La politique est une affaire de récit. Convaincre les électeurs suppose, dans nos démocraties, de déployer à la fois un lien direct avec eux, une capacité à s’emparer de leurs problèmes et une force de conviction.
C’est ce que faisait avec talent l’activiste Charlie Kirk, assassiné à 31 ans le 10 septembre sur un campus universitaire de l’Utah, alors qu’il donnait une conférence suivie par des centaines de jeunes. Et c’est ce que la droite radicale européenne réussit de plus en plus à faire, comme en témoigne la progression de ses résultats électoraux, ou de ses scores dans les sondages.
Vedettariat politique
Un élément toutefois diffère encore des deux côtés de l’Atlantique: l’aventure individuelle. Le vedettariat politique, hors du cénacle des personnalités élues. Le show-business du débat public, version jeune générations. Avec talent, et d’une façon entrepreneuriale typiquement américaine, Charlie Kirk incarnait cela avec son mouvement Turning Point USA. Il se voulait le porte-parole d’une lame de fond idéologique, destinée selon lui à bouleverser nos sociétés bien au-delà des institutions.

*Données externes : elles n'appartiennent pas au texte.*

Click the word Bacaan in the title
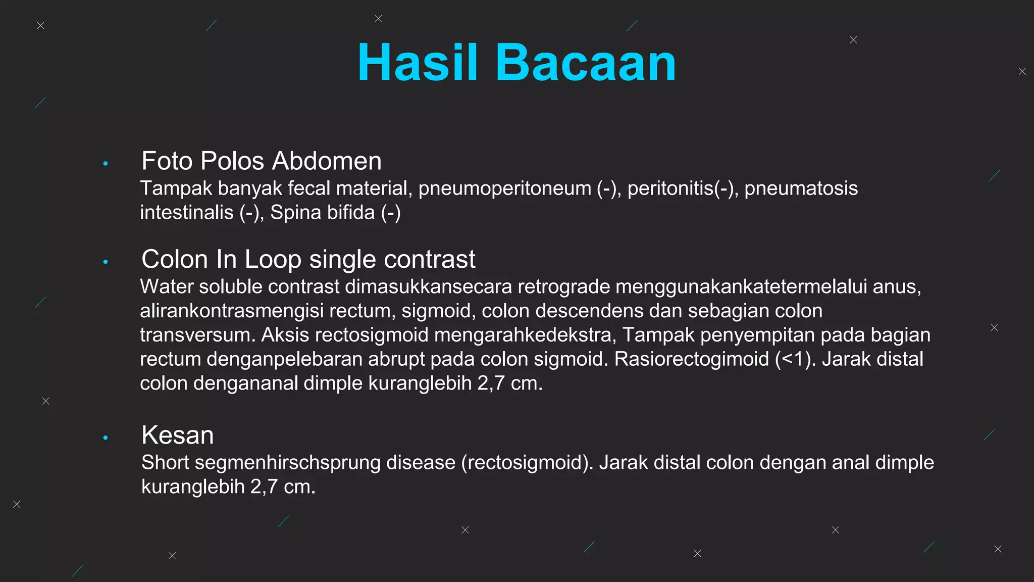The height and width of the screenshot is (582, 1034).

Charlie Kirk, pour faire bref, était un croisé des valeurs ultra-conservatrices. Il avait, sur son nom, réuni ce qui fait le succès d’une entreprise politique: des sponsors fortunés, une notoriété cultivée sur les réseaux sociaux, et une dimension polémique assurée de faire le «buzz».
Jeunesse populaire
La droite nationale populiste européenne, rétrospectivement, ne peut que s’inspirer de cet exemple. D’autant que tous les sondages prouvent l’augmentation de sa part de marché politique au sein d’une jeunesse pas seulement populaire, inquiète, désireuse de retrouver des valeurs et, pour une part, pressée d’en découdre avec la gauche.

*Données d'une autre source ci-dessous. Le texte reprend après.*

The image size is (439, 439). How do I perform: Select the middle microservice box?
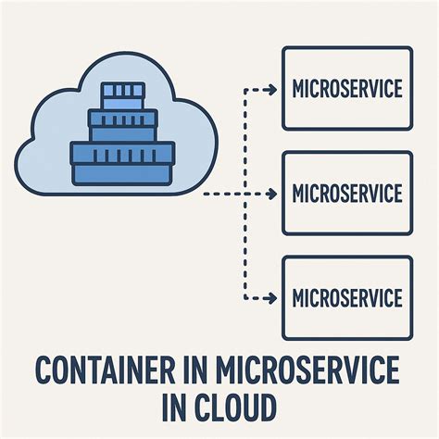(x=347, y=193)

En France, Jordan Bardella incarne sur le plan politique cette jeunesse droitière. En Italie, Giorgia Meloni, aujourd’hui au pouvoir, a longtemps joué ce rôle d’égérie au sein de son parti «Fratelli d’Italia». Mais pour le reste, les jeunes talents manquent. Tommy Robinson, le nouveau chantre de l’extrême droite britannique, a 41 ans. Gert Wilders, le flamboyant chef du parti néerlandais de la liberté, a 62 ans. L’Espagnol Santiago Abascal, du parti Vox, a 49 ans. Alice Weidel, la patronne de l’AFD allemande, a 46 ans. Où sont les leaders étudiants? Où sont les stars des campus? Où sont, pour résumer, les Greta Thunberg de la droite dure?
Déferlante réactionnaire
Ces questions sont cruciales pour le paysage politique européen. Car si Charlie Kirk fait des émules, la déferlante réactionnaire venue des Etats-Unis sera encore plus difficile à contrer. Tous les adversaires de cette mouvance doivent donc s’y préparer. Le combat politique décisif de demain sera celui que les moins de 30 ans vont mener dans les années à venir. On les dit, en Europe, peu intéressés par la politique, désabusés, éloignés des urnes.

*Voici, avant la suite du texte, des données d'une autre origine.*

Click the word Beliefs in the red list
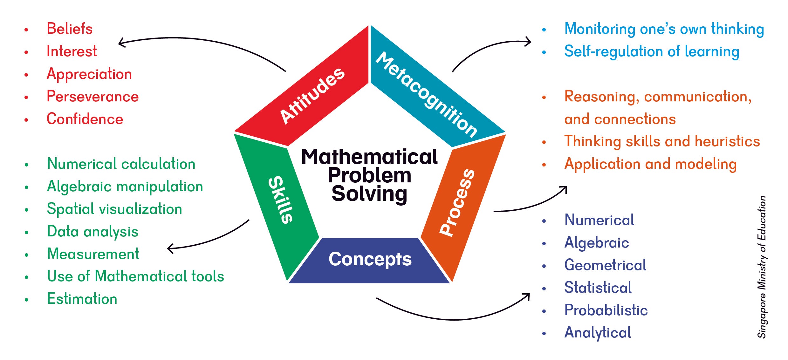[x=70, y=29]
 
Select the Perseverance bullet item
[x=93, y=97]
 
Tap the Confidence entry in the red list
[x=85, y=119]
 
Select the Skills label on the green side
[x=280, y=200]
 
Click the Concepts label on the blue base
[x=370, y=260]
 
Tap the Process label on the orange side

L’exemple de Charlie Kirk montre que ce n’est pas fatal. Bien au contraire. La droite radicale européenne, et tous ceux qui luttent pour éviter qu’elle n’accède au pouvoir, doivent d’emblée décortiquer le parcours de ce talent politique dont les obsèques quasi nationales, au pays de Donald Trump, seront célébrées le 21 septembre en Arizona.